Dr. Soetoro’s most sustained academic effort was her 1,043-page dissertation, “Peasant Blacksmithing in Indonesia: Surviving Against All Odds,” completed in 1992 and based on 14 years of research. This was a classic, in-depth, on-the-ground anthropological study of a 1,200-year-old industry. Her principal field site was a cluster of hamlets, containing several hundred households, on an arid limestone plateau on Java’s south coast. There, village metalworkers produced dozens of different iron blades and tools for use in farming, carpentry and daily life.
When Dr. Soetoro began her study in 1977, the village could be reached only by walking a mile and a half from the nearest paved road. The first battery-powered television set did not arrive in the village until 1978, and was placed in a window and watched by the village en masse; electricity did not arrive until a decade later. In her dissertation, Dr. Soetoro called this village “a wonderful and mysterious place to live.”
Running through Dr. Soetoro’s doctoral research, as through all her work, was a challenge to popular perceptions regarding economically and politically marginalized groups; she showed that the people at society’s edges were not as different from the rest of us as is often supposed. Dr. Soetoro was also critical of the pernicious notion that the roots of poverty lie with the poor themselves and that cultural differences are responsible for the gap between less-developed countries and the industrialized West.
Indeed, Dr. Soetoro found that the villagers she studied in Central Java had many of the same economic needs, beliefs and aspirations as the most capitalist of Westerners. Village craftsmen were “keenly interested in profits,” she wrote, and entrepreneurship was “in plentiful supply in rural Indonesia,” having been “part of the traditional culture” there for a millennium.

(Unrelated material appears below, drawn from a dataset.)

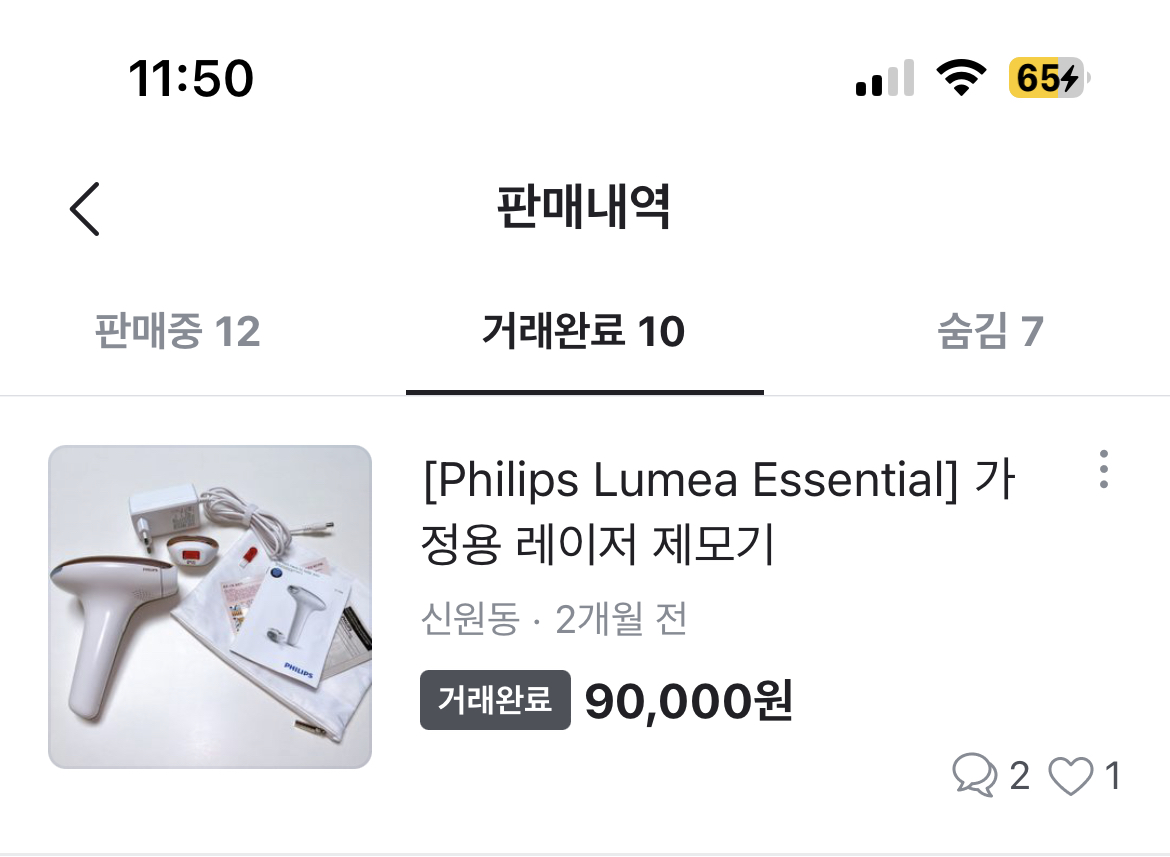Viewport: 1170px width, 857px height.
Task: Tap the 11:50 clock in the status bar
Action: [190, 78]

Based on these observations, Dr. Soetoro concluded that underdevelopment in these communities resulted from a scarcity of capital, the allocation of which was a matter of politics, not culture. Antipoverty programs that ignored this reality had the potential, perversely, of exacerbating inequality because they would only reinforce the power of elites. As she wrote in her dissertation, “many government programs inadvertently foster stratification by channeling resources through village officials,” who then used the money to further strengthen their own status.
These same observations also led her to start working with institutions like the Ford Foundation and the United States Agency for International Development to devise alternate pathways for reaching and working with the poor. She helped to pioneer microcredit programs that made small amounts of capital available to weavers, blacksmiths and other low-income groups — people who would otherwise have had no access to credit.

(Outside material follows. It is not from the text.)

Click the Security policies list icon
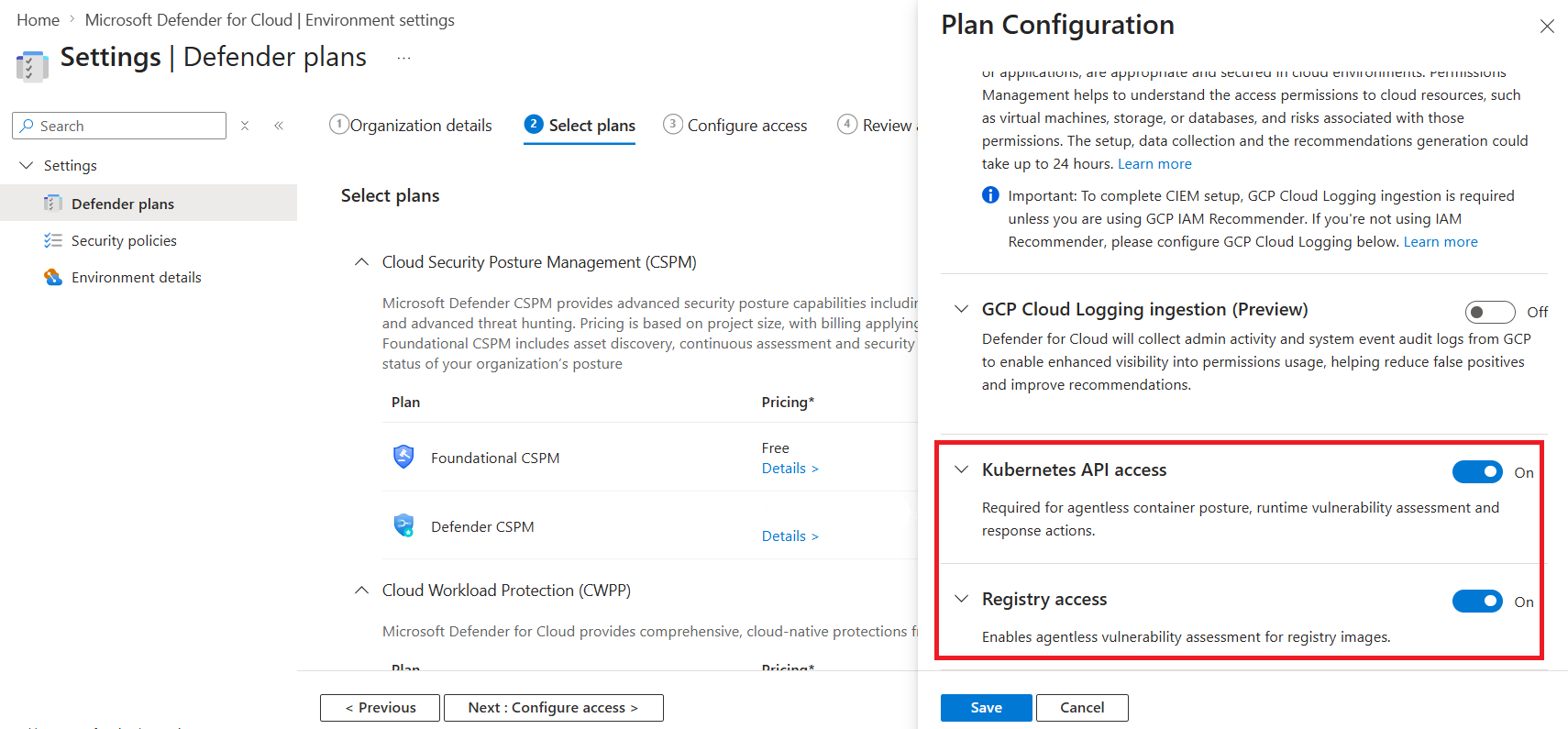 53,240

It’s worth pointing out that though microenterprise is fairly well-known today — and Indonesia now has one of the world’s largest microcredit programs — it was pretty radical stuff when Ann Soetoro was doing her work. But then, she had a habit of swimming against the current. While many American academics tried to avoid antagonizing the repressive Suharto government, Ann Soetoro called attention to those the regime had failed to benefit: the village craftsmen, the plantation workers and urban scavengers, the underpaid workers in the shoe and clothing factories.
There is a final lesson from her work that is worth remembering: No nation — even if it is our bitterest enemy — is incomprehensible. Anthropology shows that people who seem very different from us behave according to systems of logic, and that these systems can be grasped if we approach them with the sort of patience and respect that Dr. Soetoro practiced in her work.
The anthropologist Clifford Geertz wrote that “the aim of anthropology is the enlargement of the universe of human discourse.” This was clearly a central goal of Dr. Soetoro’s work and life. From an admittedly great distance, I can see those same values in her son.